Quebec County Canada East

Defunct pre-Confederation electoral district
- Legislature: Legislative Assembly of the Province of Canada
- District created: 1841
- District abolished: 1867
- First contested: 1841
- Last contested: 1863

= Quebec County (Province of Canada electoral district) =

Electoral district in former Province of Canada

Quebec County (Comté de Québec) was an electoral district of the Legislative Assembly of the Parliament of the Province of Canada, in Canada East, surrounding Quebec City. It was created in 1841 and was based on the previous electoral district of the same name for the Legislative Assembly of Lower Canada.

Quebec County was represented by one member in the Legislative Assembly. It was abolished in 1867, upon the creation of Canada and the province of Quebec.

== Boundaries ==

Quebec County surrounded the municipality of Quebec, but also included some portions of the municipality. The Governor General, Lord Sydenham, drew the boundaries of the Quebec City electoral district to exclude francophone Canadiens, strengthening the influence of voters of British extraction, an example of a linguistic and ethnic gerrymander. He did so to win as much support as possible for the recent union of the two former provinces into the Province of Canada, and for his government. The excluded areas became part of Quebec County.
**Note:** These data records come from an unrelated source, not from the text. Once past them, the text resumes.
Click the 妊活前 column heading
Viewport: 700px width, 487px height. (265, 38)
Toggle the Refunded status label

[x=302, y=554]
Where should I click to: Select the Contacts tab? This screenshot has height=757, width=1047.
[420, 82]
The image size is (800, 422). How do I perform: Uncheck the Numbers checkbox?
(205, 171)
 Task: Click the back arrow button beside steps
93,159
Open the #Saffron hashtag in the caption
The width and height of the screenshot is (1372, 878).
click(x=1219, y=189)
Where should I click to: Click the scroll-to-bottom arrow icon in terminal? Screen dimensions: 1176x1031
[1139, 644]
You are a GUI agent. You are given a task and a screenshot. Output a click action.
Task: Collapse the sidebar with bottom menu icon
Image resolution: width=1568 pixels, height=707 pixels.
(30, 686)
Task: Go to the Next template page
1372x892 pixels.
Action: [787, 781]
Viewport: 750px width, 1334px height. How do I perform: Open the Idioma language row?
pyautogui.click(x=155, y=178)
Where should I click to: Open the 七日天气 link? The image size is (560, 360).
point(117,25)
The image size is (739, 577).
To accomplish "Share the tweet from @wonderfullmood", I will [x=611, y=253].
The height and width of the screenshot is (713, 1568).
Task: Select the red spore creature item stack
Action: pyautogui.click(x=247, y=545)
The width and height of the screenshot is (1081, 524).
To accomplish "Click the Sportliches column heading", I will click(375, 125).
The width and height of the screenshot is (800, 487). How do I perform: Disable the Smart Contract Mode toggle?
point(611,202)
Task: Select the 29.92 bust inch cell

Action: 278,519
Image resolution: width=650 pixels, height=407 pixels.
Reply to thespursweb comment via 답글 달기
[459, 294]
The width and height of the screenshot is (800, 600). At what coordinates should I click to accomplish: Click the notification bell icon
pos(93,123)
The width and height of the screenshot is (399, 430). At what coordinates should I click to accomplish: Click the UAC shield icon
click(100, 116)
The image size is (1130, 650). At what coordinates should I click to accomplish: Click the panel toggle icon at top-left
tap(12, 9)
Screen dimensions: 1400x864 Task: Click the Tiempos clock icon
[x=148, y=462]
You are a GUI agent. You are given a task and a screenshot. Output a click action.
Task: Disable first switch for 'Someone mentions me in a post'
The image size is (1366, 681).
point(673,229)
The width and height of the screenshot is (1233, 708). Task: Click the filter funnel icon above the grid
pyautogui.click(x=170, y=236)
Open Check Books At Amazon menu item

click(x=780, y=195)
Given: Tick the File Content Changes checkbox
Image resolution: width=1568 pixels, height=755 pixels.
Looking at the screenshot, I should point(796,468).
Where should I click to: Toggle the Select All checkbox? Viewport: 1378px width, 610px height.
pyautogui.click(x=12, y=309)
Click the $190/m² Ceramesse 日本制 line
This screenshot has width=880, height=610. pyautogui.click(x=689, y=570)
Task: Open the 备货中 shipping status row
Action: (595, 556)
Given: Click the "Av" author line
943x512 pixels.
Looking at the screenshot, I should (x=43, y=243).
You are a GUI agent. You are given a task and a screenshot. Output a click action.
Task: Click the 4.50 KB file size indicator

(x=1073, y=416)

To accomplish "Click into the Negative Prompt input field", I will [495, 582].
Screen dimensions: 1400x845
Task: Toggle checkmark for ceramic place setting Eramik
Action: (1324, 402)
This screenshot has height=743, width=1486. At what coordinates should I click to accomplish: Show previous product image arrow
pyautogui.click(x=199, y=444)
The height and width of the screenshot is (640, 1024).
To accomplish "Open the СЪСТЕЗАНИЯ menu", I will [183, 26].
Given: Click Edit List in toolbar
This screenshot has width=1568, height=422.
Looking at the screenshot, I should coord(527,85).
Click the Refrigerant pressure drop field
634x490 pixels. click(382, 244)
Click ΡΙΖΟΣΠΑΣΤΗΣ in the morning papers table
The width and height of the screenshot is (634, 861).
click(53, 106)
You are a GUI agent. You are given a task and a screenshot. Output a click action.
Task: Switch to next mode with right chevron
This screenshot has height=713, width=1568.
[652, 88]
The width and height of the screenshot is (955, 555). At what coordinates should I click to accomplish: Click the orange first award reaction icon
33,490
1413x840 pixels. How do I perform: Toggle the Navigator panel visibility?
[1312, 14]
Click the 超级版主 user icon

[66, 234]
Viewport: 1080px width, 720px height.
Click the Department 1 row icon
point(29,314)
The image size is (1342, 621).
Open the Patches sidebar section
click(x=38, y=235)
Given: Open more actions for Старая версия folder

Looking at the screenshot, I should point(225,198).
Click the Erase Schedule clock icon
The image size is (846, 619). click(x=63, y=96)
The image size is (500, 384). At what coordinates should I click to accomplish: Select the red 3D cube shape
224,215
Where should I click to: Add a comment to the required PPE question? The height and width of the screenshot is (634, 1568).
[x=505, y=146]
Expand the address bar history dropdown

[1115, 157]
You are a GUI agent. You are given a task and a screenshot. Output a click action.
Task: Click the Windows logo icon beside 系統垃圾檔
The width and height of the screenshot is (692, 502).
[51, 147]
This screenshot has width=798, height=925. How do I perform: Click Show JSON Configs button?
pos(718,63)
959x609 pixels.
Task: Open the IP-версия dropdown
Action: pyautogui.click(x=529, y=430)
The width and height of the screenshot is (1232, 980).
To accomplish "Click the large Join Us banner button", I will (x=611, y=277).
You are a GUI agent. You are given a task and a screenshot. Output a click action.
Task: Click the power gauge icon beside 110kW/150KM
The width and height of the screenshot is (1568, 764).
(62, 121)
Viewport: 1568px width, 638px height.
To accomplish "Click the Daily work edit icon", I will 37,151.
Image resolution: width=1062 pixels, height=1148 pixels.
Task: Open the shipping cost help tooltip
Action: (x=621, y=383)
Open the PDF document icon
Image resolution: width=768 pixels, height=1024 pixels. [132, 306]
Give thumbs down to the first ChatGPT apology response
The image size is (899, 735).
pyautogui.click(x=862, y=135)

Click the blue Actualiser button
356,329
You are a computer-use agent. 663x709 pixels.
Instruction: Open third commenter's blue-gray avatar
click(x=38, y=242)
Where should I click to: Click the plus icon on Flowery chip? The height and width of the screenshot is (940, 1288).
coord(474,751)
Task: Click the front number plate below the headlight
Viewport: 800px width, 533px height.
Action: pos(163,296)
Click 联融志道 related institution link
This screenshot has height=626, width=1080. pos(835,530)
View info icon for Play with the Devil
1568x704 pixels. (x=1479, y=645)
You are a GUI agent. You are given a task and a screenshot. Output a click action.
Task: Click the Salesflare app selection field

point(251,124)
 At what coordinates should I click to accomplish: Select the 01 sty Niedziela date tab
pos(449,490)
The Union Act, 1840 had merged the two provinces of Lower Canada and Upper Canada into the Province of Canada, with a single Parliament. The separate parliaments of Lower Canada and Upper Canada were abolished. The Union Act provided that the pre-existing electoral boundaries of Lower Canada and Upper Canada would continue to be used in the new Parliament, unless altered by the Union Act itself.

The Union Act did not directly amend the boundaries of the Quebec County electoral district, so the boundaries of the former Quebec County district continued to be the basis for the new electoral district. Those boundaries had been set by a statute of Lower Canada in 1829:

The County of Quebec shall be bounded on the north east by the south west bounds of the seigniory of Cote de Beaupré until it meets the south east boundary line of the Township of Tewkesbury, thence north easterly along the said south east boundary line to the south east angle of the said Township, thence northward along the north east boundary or lateral line of the said Township to its depth, and from thence by the prolongation of the said line on the south west by the said County of Portneuf, on the north west by the northern boundary of the Province, and on the south east by the River Saint Lawrence; which County so bounded comprises the seigniories of Beauport, Notre Dame des Anges, Dorsainville, Lepinay, fief Saint Ignace, fief Hubert, and the seigniories of Sillery and Saint Gabriel, and the Townships of Stoneham and Tewkesbury and the Parishes of Beauport, Charlesbourg, Saint Ambroise, Jeune Lorette, part of Ancienne Lorette and Sainte Foi, and the Parish, City and Suburbs of Quebec, and all the Parishes in the whole or in part comprehended within the above described limits of the said County.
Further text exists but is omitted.